What needs to be done: Retype the entries exactly; omit all pictures.

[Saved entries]

++++++++

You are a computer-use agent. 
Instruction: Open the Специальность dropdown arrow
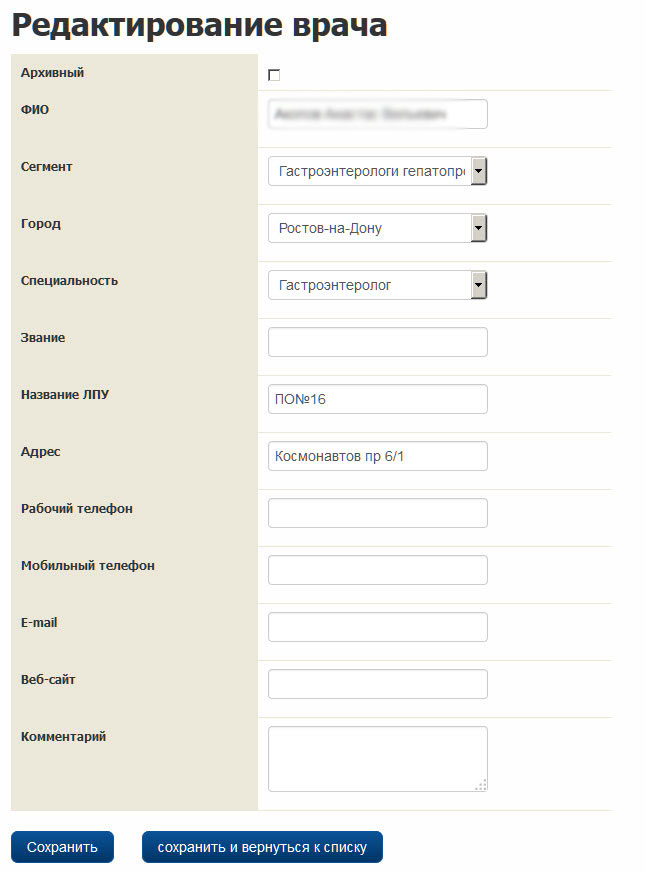pos(479,286)
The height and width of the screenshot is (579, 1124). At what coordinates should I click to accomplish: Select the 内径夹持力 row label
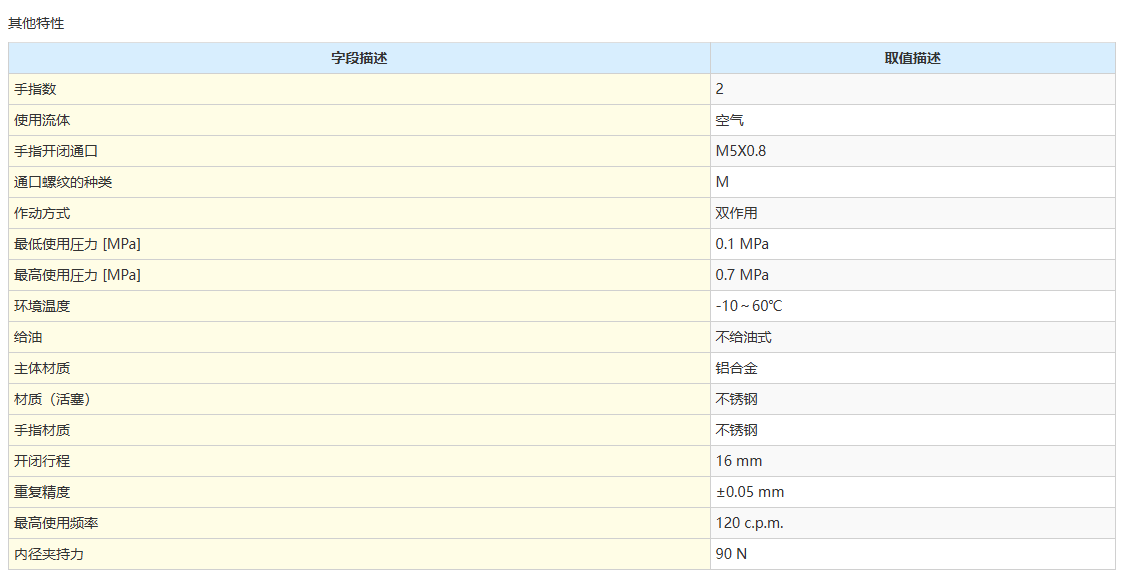tap(49, 554)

++++++++

Output of the task:
You are a computer-use agent. 
Instruction: Open the Специальность dropdown arrow
pos(479,286)
The height and width of the screenshot is (579, 1124). At what coordinates should I click to accomplish: Select the 内径夹持力 row label
tap(49, 554)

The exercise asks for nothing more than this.